*RICHIESTA DI LAVORO 1*: Nel testo sul detto «volere è potere», come si chiamano spesso gli altri fattori in gioco quando non si riesce a cambiare?
*RICHIESTA DI LAVORO 2*: Stampa la parte del testo sul detto «volere è potere» compresa tra "Vero, ma fino" e "appunto, scegliendo consapevolmente.", estremi inclusi.

*TESTO FORNITO*:
((
Spesso si sente dire “volere è potere”, “se vuoi davvero fare una cosa, la fai”.
Vero, ma fino a un certo punto e in determinate condizioni.
Quando questa cosa viene detta a qualcuno che non riesce, nonostante i tentativi, a modificare un suo comportamento, o a sganciarsi da una relazione che genera sofferenza, è come se in qualche modo gli si stesse dando la colpa della sofferenza che prova, come se lo stesse, appunto, scegliendo consapevolmente.
Sapere di avere una responsabilità rispetto a ciò che ci accade, è utile, perché ci fa sentire meno impotenti, ci fa rendere conto che “possiamo fare delle scelte”, è il primo passo verso il cambiamento.
Ma se non ci riusciamo, è davvero solo questione di non volerlo? O ci sono anche altri fattori in gioco?
Spesso, questi fattori, si chiamano difese. Mi spiego, a volte, date le esperienze (a volte traumatiche) che abbiamo attraversato, il nostro sistema ha imparato alcune cose, ad esempio:
- di “meritare certe cose”
- di essere impotente
- di non avere il controllo e che il mondo è imprevedibile
- che è meglio non crearsi aspettative.
))
(Dati raccolti)
((
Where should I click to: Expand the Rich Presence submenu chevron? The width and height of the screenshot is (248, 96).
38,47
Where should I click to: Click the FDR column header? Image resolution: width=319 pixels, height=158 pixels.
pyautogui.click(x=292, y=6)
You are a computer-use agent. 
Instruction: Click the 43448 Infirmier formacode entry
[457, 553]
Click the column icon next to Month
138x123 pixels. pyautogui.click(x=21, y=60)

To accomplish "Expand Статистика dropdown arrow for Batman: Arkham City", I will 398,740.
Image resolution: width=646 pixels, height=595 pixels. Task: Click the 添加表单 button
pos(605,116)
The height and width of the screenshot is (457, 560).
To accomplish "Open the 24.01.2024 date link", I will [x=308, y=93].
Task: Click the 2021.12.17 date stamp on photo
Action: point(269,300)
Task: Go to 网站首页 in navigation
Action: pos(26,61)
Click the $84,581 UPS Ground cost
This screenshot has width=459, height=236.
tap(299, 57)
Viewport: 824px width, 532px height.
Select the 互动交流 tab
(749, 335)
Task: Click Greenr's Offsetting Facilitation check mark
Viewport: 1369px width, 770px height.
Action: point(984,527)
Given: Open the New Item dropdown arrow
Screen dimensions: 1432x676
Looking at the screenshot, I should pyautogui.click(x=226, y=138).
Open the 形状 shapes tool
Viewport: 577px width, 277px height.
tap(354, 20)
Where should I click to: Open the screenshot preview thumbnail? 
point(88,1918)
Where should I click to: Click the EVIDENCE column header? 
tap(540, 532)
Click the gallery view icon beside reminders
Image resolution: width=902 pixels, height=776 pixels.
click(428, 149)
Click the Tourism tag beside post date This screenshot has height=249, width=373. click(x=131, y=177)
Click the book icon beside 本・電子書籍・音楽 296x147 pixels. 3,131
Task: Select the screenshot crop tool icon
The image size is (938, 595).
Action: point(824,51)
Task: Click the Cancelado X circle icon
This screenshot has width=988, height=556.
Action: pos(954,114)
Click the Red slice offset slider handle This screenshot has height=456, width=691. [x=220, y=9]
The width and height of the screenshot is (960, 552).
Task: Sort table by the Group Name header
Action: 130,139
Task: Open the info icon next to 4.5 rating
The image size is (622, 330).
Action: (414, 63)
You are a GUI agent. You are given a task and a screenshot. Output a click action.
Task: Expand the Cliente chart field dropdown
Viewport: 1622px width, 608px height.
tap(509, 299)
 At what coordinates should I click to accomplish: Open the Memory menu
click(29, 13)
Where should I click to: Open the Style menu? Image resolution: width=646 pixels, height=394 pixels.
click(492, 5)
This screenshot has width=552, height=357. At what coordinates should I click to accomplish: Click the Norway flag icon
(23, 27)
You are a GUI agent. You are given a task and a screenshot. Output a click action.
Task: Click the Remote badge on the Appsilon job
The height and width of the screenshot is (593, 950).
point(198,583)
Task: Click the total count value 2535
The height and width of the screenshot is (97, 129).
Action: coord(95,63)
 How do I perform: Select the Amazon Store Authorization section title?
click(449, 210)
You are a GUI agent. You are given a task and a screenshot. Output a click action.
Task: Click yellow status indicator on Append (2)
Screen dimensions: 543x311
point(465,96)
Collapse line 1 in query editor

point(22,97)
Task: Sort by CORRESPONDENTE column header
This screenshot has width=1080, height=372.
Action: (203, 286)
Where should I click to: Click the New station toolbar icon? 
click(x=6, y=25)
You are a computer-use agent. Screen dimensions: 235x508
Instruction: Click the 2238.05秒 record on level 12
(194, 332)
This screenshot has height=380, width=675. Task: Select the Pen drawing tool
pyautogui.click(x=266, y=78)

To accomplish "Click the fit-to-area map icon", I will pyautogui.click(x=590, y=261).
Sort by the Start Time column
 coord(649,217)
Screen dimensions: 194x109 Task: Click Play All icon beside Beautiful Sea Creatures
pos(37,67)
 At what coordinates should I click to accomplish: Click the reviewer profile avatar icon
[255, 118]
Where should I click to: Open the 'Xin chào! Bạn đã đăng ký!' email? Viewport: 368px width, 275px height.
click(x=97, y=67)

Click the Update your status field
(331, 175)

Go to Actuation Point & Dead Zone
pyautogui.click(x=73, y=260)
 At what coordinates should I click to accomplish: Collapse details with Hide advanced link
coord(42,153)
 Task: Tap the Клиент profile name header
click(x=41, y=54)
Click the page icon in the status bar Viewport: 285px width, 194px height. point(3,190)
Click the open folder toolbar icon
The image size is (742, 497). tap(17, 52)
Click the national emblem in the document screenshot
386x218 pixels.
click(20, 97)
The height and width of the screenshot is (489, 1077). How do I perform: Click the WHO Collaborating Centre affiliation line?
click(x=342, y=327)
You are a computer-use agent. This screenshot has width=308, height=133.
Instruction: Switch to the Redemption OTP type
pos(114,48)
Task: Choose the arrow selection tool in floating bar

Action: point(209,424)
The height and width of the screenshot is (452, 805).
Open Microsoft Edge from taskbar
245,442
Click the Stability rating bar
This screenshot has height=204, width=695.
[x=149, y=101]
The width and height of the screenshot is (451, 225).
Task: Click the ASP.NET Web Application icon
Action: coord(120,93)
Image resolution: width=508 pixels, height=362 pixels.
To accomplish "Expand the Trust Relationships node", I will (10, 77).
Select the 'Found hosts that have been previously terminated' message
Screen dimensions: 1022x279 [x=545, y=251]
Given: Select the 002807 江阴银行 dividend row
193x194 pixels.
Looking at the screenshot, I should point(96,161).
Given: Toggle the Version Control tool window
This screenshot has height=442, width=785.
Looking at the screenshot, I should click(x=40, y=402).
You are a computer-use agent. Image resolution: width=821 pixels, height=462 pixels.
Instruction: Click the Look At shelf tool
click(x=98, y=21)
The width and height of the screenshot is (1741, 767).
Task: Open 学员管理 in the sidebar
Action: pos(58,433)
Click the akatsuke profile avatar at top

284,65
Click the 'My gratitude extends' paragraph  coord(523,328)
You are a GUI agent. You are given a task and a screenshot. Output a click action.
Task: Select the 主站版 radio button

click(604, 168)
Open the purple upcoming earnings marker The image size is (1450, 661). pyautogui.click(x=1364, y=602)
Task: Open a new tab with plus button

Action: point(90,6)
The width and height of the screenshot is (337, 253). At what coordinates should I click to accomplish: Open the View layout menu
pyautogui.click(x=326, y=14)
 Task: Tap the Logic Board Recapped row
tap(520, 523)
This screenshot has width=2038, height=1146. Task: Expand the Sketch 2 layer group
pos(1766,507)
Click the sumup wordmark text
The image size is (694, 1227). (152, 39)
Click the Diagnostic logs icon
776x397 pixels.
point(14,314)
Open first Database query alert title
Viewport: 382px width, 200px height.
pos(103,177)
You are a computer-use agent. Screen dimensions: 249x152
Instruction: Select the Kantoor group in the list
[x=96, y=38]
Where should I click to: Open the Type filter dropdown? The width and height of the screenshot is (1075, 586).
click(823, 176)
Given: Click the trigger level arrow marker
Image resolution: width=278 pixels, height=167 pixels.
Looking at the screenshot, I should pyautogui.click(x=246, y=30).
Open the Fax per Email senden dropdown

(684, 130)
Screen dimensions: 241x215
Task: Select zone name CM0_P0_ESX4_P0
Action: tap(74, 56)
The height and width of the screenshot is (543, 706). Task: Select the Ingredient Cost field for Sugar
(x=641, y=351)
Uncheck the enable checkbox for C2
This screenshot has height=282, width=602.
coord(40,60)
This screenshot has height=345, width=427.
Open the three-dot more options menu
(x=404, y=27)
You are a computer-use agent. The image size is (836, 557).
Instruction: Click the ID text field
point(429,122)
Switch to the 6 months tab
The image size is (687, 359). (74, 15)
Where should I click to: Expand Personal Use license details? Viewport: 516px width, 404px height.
))
*ESITO DEL COMPITO 1*: Spesso questi fattori si chiamano difese.

*ESITO DEL COMPITO 2*:
Vero, ma fino a un certo punto e in determinate condizioni.
Quando questa cosa viene detta a qualcuno che non riesce, nonostante i tentativi, a modificare un suo comportamento, o a sganciarsi da una relazione che genera sofferenza, è come se in qualche modo gli si stesse dando la colpa della sofferenza che prova, come se lo stesse, appunto, scegliendo consapevolmente.